Text of statute as originally enacted

Text of the St Andrew's Day Bank Holiday (Scotland) Act 2007 as in force today (including any amendments) within the United Kingdom, from legislation.gov.uk.

= St Andrew's Day Bank Holiday (Scotland) Act 2007 =

Act of the Scottish Parliament

The St Andrew's Day Bank Holiday (Scotland) Act 2007 (asp 2) is an act of the Scottish Parliament that officially designates St. Andrew's Day (30 November) to be a bank holiday in Scotland.

==Background==
The bill that led to the act being passed was first proposed by Dennis Canavan, Independent Member of the Scottish Parliament (MSP) for Falkirk West, in 2003. The first reading of the bill was rejected in 2005 by the Scottish Parliament; at the time the Scottish Executive was opposed to the idea of another bank holiday, and the Scottish Chambers of Commerce claimed that an extra holiday would cost the country £400 million in lost productivity.
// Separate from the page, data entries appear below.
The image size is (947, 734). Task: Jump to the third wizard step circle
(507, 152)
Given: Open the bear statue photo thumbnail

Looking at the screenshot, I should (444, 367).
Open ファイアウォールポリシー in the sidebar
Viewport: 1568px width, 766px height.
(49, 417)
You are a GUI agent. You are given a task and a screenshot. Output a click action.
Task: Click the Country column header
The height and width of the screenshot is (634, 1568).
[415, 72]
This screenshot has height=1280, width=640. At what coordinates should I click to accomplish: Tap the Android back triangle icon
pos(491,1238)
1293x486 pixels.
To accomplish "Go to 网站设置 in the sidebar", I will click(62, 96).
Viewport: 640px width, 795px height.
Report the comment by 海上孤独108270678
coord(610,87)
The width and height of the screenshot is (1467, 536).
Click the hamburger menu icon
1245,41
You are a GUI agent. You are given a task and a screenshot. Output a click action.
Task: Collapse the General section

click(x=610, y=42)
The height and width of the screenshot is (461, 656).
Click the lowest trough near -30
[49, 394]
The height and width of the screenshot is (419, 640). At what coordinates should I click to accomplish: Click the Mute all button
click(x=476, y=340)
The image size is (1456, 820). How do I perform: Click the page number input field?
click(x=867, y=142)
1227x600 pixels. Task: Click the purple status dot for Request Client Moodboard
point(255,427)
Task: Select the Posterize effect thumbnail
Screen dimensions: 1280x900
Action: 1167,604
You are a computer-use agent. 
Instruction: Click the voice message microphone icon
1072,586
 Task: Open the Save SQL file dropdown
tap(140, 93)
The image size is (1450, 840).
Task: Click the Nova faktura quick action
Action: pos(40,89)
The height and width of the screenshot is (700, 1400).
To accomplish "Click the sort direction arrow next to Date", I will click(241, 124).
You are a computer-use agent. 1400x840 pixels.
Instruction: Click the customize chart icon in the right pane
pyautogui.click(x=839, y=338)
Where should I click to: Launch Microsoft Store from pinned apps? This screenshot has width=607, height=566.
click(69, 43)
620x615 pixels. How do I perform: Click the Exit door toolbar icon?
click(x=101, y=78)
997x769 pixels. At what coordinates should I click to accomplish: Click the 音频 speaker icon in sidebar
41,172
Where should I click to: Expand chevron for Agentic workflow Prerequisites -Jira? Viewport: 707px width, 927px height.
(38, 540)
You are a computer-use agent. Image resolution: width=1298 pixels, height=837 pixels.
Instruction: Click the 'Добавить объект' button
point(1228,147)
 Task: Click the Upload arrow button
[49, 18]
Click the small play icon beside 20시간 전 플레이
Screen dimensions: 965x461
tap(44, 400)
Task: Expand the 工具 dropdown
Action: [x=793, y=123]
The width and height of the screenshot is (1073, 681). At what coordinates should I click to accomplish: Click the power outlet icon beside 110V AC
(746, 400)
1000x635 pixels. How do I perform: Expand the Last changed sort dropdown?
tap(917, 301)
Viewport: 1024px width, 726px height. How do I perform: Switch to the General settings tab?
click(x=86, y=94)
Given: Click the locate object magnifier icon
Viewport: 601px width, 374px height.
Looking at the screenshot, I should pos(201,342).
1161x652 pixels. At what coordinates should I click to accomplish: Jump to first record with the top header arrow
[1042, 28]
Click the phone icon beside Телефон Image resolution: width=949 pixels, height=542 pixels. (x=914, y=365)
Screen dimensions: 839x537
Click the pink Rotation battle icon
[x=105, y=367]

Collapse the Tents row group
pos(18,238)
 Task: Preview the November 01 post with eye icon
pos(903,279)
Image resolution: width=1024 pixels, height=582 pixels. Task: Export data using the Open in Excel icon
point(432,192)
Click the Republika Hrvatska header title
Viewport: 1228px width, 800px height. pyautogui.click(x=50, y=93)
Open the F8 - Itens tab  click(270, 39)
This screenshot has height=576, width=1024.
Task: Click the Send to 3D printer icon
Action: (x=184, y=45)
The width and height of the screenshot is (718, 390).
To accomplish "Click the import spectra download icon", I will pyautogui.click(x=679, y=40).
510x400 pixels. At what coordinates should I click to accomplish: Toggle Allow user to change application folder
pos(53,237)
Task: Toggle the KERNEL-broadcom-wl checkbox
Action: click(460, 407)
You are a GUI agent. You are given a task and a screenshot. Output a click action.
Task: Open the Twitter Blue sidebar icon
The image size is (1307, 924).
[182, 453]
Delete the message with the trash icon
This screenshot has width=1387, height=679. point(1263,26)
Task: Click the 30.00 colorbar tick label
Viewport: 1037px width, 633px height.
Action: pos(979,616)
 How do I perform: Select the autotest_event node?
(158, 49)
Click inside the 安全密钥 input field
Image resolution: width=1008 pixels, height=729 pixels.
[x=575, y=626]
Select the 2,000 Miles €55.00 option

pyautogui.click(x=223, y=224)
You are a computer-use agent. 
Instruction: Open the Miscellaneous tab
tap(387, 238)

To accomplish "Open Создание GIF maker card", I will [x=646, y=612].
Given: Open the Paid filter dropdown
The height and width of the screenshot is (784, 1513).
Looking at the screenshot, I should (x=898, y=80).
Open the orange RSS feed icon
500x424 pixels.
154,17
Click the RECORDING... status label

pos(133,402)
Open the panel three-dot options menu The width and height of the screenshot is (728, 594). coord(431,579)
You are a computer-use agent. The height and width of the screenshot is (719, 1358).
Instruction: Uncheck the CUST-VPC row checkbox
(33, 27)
In May 2005, Samantha Mungall, Iain Scherr and Alexandra Gill – three first year students at Clyde Valley High – presented a petition before the Public Petitions Committee to make this a national holiday. Their petition was discussed and was accepted, and this propelled the bill along.

The bill was sent back to the Scottish Parliament's Enterprise and Culture Committee, and was eventually supported by Jack McConnell, the then First Minister, after a compromise agreement was reached whereby the holiday would not be an additional entitlement. The First Minister stated that he believed that employers and employees should mark the day with a holiday, but that this should be as a substitute for an existing local holiday, rather than an additional one.

The bill was passed by the Scottish Parliament on 29 November 2006, and received Royal Assent on 15 January 2007.

==Provisions==
The act amends the Banking and Financial Dealings Act 1971, an act of the Parliament of the United Kingdom which sets out the official bank holidays for England and Wales, Scotland and Northern Ireland.

The act designates the day as a voluntary bank holiday rather than a full public holiday.

If St Andrew's Day is on a Saturday or Sunday, the next Monday is designated as the bank holiday.